Sep 27 () : Officials of ISS, the International Space Station are carefully watching the two pieces of debris that are giving impact threats. NASA said the debris from an old Russian satellite, COSMOS 2251 and debris of an Indian rocket may come very close to space station on Thursday.

NASA said on Wednesday if necessary, the space station would be moved on Thursday morning. The manoeuvre may be out of pathway of approaching space junk in a tentatively planned special operation.

If done, the manoeuvre would be completed using ESA’s Automated Transfer Vehicle ATV “Edoardo Amadi.” On Tuesday night, ATV was planned to undock, but a communications malfunction forced the engineers to postpone the parting.

Both the pieces of space junk are edging inside the zone called “red zone.” The time of its closest approach worked out to occur is at 10:42 a.m. ET on Thursday. It is unknown how big the debris is.

NASA said there are three crew members inside the ISS and they are in no danger and the crew is continuing its work on routine maintenance and scientific research. The crew includes NASA astronaut Sunita Williams, Russian cosmonaut Yuri Malenchenko and Japanese astronaut Akihiko Hoshide.

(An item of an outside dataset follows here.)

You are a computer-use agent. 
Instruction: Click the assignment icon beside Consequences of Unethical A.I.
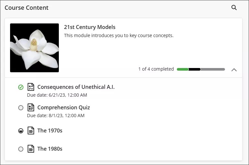point(31,87)
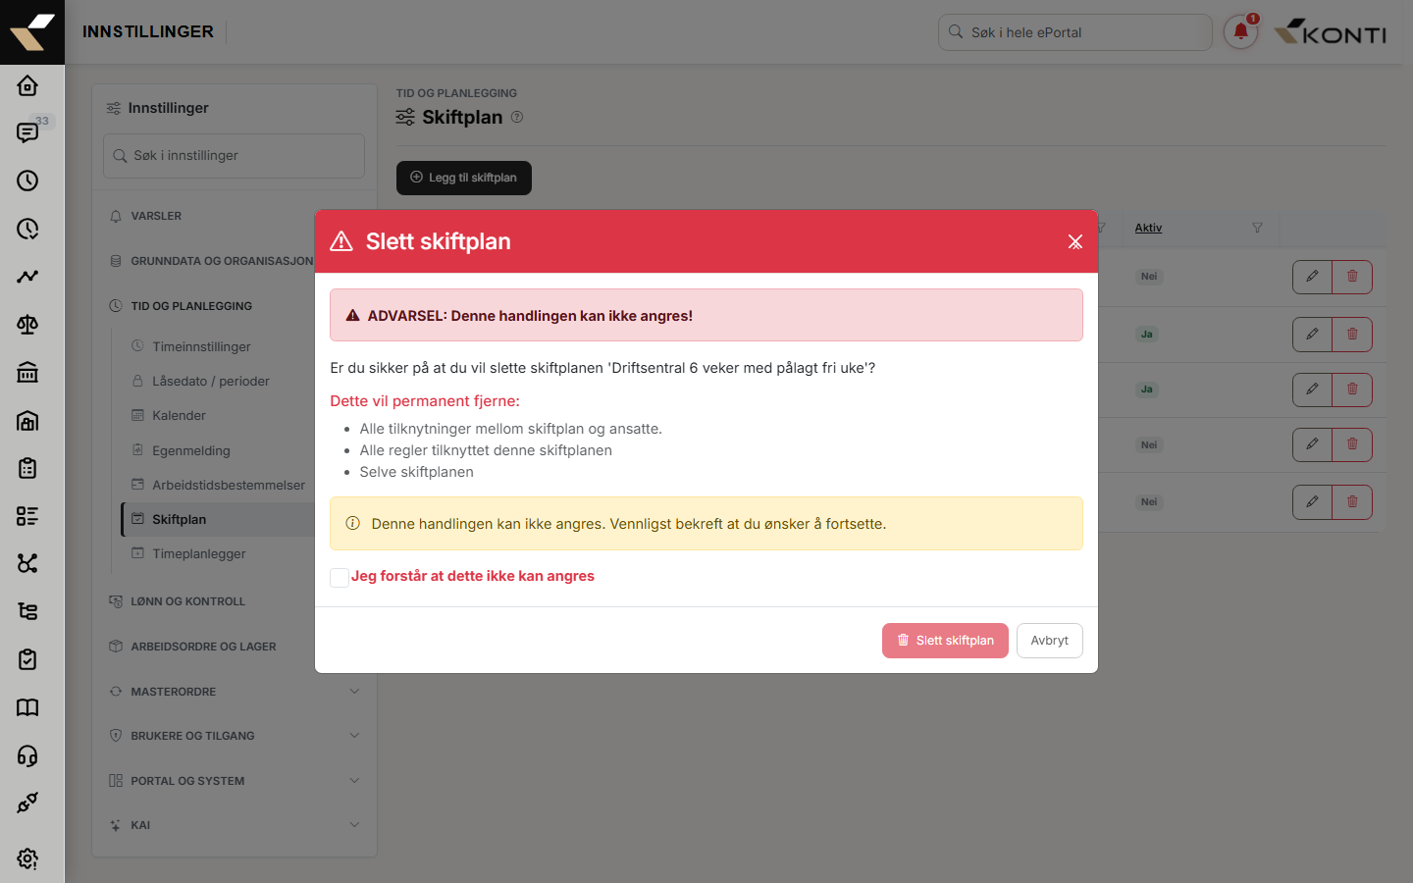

If manoeuvre is required — NASA said that it could be called at any time — mostly it would happen on Thursday at 8:12 a.m. ET is using engines on ATV, which remains docked to Zvezda service module of the station. It usually needs 30 hours to verify and plan for the need for avoidance manoeuvre.

If there is no time to do an avoidance manoeuvre, the astronauts of the space station may be warned to take accommodation in the Soyuz vehicles. On March 24, a similar incident happened, but threatening object passed by without incident.

The Cosmos 2251 Russian military spy orbiter was launched in 1993 and was decommissioned after two years. In 2009 February, the debris of the satellite collided into Iridium-33 satellite of US, which is the first space accident of this kind. This collision created many smaller fragments that are still posing impact threats to other satellites and the space station.